« Qui se souvient encore de l'extermination des Arméniens ? » Hitler, 1939
Créée à la fin des années 90, Parlons Génocides répond au besoin pressant de Lousnak artiste arménienne vivant à Montréal, de ne pas oublier. Militante du souvenir, Lousnak a choisi la mémoire comme engagement humanitaire et politique.
Chaque 24 avril, depuis 1999, Parlons Génocides organise un événement bénéfice à Montréal qui vise à sensibiliser le grand public aux problèmes passés et présents de génocide dans le monde, et vise également à venir en aide financièrement aux victimes de génocide.
La date du 24 avril n'a pas été choisie par hasard. C'est à l'aube du 24 avril 1915 qu'est déclenché le génocide à Constantinople avec l'arrestation de 650 intellectuels, notables et dirigeants arméniens qui sont déportés et massacrés en Anatolie. L'élite arménienne connaît le même sort dans tout l'Empire. Le programme génocidaire est d'autant plus facile à mettre en œuvre que le peuple arménien est décapité au niveau des grandes voix et à celui des hommes valides pouvant engendrer une résistance. Cet événement est considéré historiquement comme le premier génocide du vingtième siècle. Reconnu comme tel par l'ONU depuis 1985, le gouvernement turc refuse toujours aujourd'hui d'utiliser ce terme pour parler de cette période.
Le mot « génocide » a été créé en 1944 par Raphael Lemkin, professeur de droit international à l'université de Yale, « pour définir les pratiques de guerre de l'Allemagne nazie ». Il désigne « la destruction d'une nation ou d'un groupe ethnique ». Le mot combine le terme grec genos (qui signifie origine ou espèce) et le suffixe latin cide (provenant de caedere, tuer). Le terme de génocide désigne tout acte commis dans l'intention de détruire méthodiquement un « groupe national, ethnique, racial ou religieux »
Le 9 décembre 1948, l'Assemblée générale des Nations unies approuve à l'unanimité le texte de la « Convention pour la prévention et la répression du crime de génocide », qui fait entrer le terme « génocide » dans le vocabulaire du droit international. Entrée en vigueur en 1951 et révisée en 1985, la Convention, déclare dans son article premier que « les parties contractantes confirment que le génocide, qu'il soit commis en temps de paix ou en temps de guerre, est un crime du droit des gens, qu'elles s'engagent à prévenir et à punir ». En 2005, il y avait encore 50 pays qui n'avaient pas ratifié la convention dont l'Angola, le Boutan, le Tchad, le Congo, l'Erythrée, l'Indonésie et le Japon. En 2010, le pays d'Andorre et le Nigéria ont décidé de quitter le « club des 50 » et ont signé la convention pour la prévention et la répression du crime de génocide. C'est trop peu!
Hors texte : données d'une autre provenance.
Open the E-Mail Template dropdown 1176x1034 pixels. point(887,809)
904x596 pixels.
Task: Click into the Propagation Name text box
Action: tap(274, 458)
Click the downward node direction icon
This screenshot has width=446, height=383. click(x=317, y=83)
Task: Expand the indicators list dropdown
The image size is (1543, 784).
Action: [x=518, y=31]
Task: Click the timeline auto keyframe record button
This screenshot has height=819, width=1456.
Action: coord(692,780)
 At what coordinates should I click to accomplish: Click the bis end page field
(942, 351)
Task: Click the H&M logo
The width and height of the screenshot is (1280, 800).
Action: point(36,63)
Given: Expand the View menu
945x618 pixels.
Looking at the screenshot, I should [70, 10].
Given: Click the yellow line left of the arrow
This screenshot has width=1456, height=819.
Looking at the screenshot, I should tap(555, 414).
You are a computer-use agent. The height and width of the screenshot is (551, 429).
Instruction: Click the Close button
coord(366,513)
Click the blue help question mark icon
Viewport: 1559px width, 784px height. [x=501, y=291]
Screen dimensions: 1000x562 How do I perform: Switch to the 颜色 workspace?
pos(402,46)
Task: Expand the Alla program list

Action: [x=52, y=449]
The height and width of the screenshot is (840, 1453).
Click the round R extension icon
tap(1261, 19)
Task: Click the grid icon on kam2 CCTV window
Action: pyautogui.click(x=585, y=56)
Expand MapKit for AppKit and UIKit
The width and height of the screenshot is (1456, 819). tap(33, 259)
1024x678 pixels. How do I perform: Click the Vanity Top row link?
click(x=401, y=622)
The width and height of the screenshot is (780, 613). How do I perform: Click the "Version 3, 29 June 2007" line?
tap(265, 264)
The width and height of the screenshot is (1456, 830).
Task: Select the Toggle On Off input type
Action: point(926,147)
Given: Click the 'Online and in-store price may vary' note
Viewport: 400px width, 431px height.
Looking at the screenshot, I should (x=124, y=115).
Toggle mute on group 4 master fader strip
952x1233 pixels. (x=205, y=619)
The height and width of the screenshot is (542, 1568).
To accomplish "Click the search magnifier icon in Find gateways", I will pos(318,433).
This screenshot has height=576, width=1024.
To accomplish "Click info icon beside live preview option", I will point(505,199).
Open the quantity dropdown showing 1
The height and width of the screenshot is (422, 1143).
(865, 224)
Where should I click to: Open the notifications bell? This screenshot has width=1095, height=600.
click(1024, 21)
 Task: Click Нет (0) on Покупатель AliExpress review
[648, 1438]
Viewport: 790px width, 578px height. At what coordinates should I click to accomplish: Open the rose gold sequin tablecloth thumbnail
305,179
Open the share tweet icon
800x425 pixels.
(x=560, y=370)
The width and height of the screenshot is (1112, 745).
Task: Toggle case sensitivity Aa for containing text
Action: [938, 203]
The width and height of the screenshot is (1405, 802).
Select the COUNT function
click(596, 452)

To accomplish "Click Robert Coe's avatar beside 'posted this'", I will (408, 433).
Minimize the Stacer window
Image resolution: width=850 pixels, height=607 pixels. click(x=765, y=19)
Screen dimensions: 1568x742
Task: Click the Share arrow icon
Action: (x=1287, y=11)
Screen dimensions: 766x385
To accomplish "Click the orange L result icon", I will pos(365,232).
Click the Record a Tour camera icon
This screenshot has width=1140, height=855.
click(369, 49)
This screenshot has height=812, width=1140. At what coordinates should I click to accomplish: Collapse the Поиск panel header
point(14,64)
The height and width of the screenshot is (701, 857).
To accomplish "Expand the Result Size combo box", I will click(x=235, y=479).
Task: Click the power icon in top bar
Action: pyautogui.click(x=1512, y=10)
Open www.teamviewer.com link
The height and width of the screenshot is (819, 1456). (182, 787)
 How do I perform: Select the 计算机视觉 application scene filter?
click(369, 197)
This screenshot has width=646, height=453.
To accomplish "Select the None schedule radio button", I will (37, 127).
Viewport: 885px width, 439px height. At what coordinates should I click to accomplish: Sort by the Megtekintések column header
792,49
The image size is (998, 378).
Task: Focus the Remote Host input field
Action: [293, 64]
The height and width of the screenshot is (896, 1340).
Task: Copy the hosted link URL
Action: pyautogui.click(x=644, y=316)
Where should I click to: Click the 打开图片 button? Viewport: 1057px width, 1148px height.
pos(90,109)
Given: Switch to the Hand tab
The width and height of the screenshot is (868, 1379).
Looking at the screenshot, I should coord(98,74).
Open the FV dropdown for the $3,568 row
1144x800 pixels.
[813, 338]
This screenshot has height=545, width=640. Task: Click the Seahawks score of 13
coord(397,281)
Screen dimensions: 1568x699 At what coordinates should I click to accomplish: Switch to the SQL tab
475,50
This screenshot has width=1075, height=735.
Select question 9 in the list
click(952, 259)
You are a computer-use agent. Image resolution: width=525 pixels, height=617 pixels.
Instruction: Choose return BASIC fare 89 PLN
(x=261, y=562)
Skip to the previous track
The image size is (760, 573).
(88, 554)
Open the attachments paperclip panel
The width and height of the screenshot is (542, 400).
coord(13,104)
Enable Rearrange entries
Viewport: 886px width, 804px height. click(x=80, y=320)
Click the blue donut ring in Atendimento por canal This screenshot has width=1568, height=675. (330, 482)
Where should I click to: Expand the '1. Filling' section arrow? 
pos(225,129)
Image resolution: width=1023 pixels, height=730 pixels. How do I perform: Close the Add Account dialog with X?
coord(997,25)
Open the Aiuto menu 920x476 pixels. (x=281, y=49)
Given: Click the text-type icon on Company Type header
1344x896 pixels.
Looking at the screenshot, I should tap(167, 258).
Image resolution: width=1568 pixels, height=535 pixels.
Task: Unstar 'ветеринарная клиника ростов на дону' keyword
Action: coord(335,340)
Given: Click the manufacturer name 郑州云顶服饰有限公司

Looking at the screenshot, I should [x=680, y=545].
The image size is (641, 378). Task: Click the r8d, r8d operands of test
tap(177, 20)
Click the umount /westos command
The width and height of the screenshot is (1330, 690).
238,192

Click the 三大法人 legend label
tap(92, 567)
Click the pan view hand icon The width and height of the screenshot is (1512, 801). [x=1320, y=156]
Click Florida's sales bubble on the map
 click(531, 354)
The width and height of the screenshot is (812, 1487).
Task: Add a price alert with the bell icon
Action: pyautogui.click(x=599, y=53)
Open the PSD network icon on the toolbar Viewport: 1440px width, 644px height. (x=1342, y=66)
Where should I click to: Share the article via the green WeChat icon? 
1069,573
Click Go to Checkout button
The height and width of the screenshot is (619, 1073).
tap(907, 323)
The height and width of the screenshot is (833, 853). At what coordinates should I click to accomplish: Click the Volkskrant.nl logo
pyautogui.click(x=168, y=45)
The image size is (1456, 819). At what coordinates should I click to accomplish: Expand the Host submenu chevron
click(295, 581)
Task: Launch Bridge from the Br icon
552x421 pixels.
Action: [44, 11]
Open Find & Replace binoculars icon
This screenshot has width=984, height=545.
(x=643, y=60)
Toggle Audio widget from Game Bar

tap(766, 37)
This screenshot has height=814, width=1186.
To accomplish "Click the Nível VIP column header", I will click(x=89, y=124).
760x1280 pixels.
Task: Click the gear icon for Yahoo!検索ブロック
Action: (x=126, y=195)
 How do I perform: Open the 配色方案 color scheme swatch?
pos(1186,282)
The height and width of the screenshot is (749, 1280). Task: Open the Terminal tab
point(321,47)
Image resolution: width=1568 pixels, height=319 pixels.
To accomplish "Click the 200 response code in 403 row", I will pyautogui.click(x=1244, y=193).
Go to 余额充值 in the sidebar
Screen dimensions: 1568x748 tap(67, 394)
Surtout si on se réfère à Yves Ternon, dont l'ouvrage « L'État criminel, les génocides au XXe siècle » est l'une des références en la matière. Selon lui, les actes constitutifs du génocide aboutissent toujours, quels que soient les moyens employés, à l'anéantissement physique et biologique du groupe, et ne peuvent être le fait d'individus isolés. Le génocide est un crime collectif, commis par les détenteurs du pouvoir de l'État, en leur nom ou avec leur consentement.
D'après la législation internationale, les actes commis pendant un génocide sont punissables, mais aussi l'incitation, la tentative pour le réaliser et toute forme de complicité.
Seuls quatre génocides ont été reconnus par des instances internationales dépendant de l'ONU, dont trois seulement au plan juridique : les Arméniens, les Juifs et les Tziganes, les Tutsis et les musulmans de Bosnie-Herzégovine. Pourtant, beaucoup de massacres continuent à avoir lieu tous les jours et malheureusement plusieurs d'entre eux sont considérés comme des génocides par de nombreux observateurs internationaux. Que ce soit les tibérains, les tchéchènes, les kurdes, les cambodgiens ou des pays dont le Congo ou le Darfour, chaque situation est préoccupante.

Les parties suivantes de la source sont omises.